_Passage shown_:
=====
The finance ministry’s argument for a single rate of tax at the state level as
well as the central level is sound. The question is: will the states buy
Centre’s reason? States are bound to resist a single rate and, eventually, the
Centre and states would compromise to a dual rate, with a plan to move towards a
single rate. Centre’s reservation with the dual-rate tax structure as proposed
by the empowered committee of state finance ministers is that it could lead to
worsening of the inverted duty structure — raw materials and intermediaries may
be taxed at a higher rate and finished goods at a lower rate, on the pretext of
taxing essentials at a lower rate.
Besides, a dual structure would essentially mean a revenue-neutral rate higher
than would be the case with a single rate. Equally dangerous, and that would go
against the grain of simplification of tax regime, is that a dual rate structure
for goods can lead to demands from service providers for concessional rate for
certain services.
The finance ministry has proposed to allow states to maintain exemptions for 99
items, as is the case under VAT, and it does not want that list to be expanded
to include more items that are of local importance. At the central level, the
ministry has proposed to substantially reduce the 330 exemptions allowed under
Cenvat. The intention to have a common list of exemption under central GST and
state GST means that Centre will need to trim its list to 99 before GST is
implemented.
Reducing exemptions requires political will to withstand pressures from lobbies
at both the central and state levels. And, that is a tough task. More likely, we
will see a gradual reduction in the number of exemptions.
=====
_Data excerpt_:
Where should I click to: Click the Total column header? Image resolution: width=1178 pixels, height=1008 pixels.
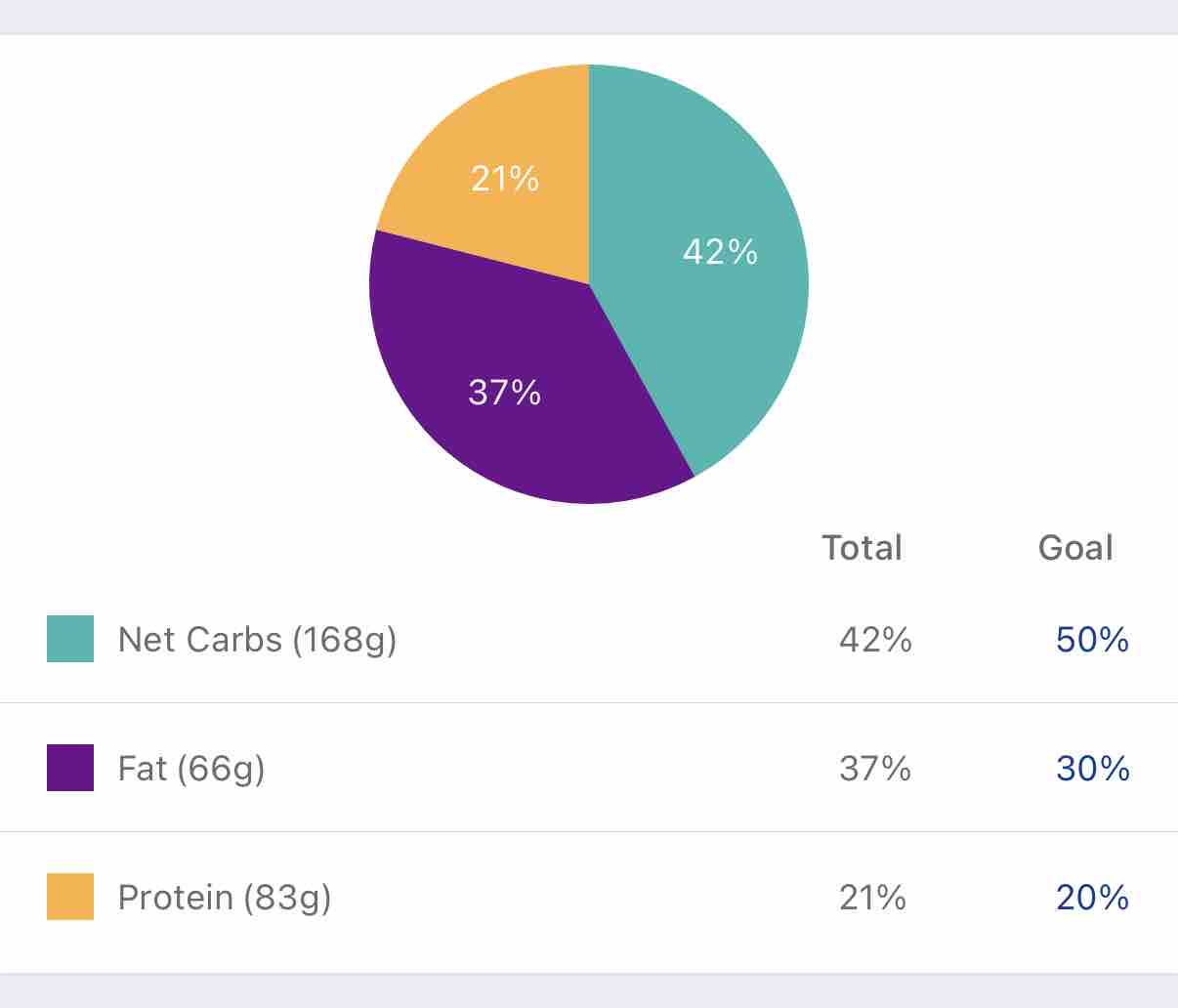coord(862,548)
=====
_What is asked_:
**1.** List every drawback of a dual-rate tax structure that the passage on GST rates raises.
**2.** Carry the passage on GST rates and exemptions forward with a further paragraph that follows on from its final sentence.
The material plays no part in what is asked here.

_The results_:
**1.**
- It could worsen the inverted duty structure, with raw materials and intermediaries taxed at a higher rate and finished goods at a lower rate on the pretext of taxing essentials lightly.
- It would mean a revenue-neutral rate higher than under a single rate.
- It could lead service providers to demand a concessional rate for certain services, against the aim of simplifying the tax regime.

**2.**
Critical issues over which GST implementation would face problems include
threshold for exemption and compensation. In the case of threshold, the
opposition would come primarily from the traders. Although they are subject to
state value-added tax (VAT), the implementation of GST will mean that they would
have to pay the central levy in addition to the state GST. Also, they would be
required to invest in information technology to maintain records as also with
compliance. Although the Centre has proposed lighter regulation for smaller
dealers, it may not be enough to bring them around.
The empowered committee had proposed a threshold of gross annual turnover of Rs
10 lakh for goods and services, with compensation for north-eastern and special
category states where the current threshold is lower at Rs 5 lakh. It had
suggested a higher threshold at the Centre for goods and services. The finance
ministry has over-ruled the states on this matter. It favours a common threshold
at the Centre and at the states for both goods and services, of Rs 10 lakh or
more — implying larger tax base and more revenues for the Centre.
On compensation for tax losses upon migrating from state VAT to state GST, the
Centre is keeping its cards close to chest. Indirect tax consultants reckon,
compensation would be a bargaining chip between the Centre and the states,
although the finance ministry appears to be inclined to accept recommendations
of a task force of the Thirteenth Finance Commission on this.
The task force had said the Centre may create a corpus of Rs 30,000 crore over a
five-year period — transferring Rs 6,000 crore annually — to compensate the
states if they were to adopt a flawless GST. A flawless GST, as envisaged by the
commission, is impossible as neither states nor the Centre would agree to scrap
all exemptions (as suggested by the task force), subsume all local levies, and
include property transactions into GST.
At the end of the day, the level of compensation would depend of the agreed
revenue-neutral rate. Indications are that the rate would be much higher than
the one recommended by the Thirteenth Finance Commission — combined rate of 12%,
with Centre rate at 5% and state rate at 7%. Most likely, the combined rate
would be 16-18%.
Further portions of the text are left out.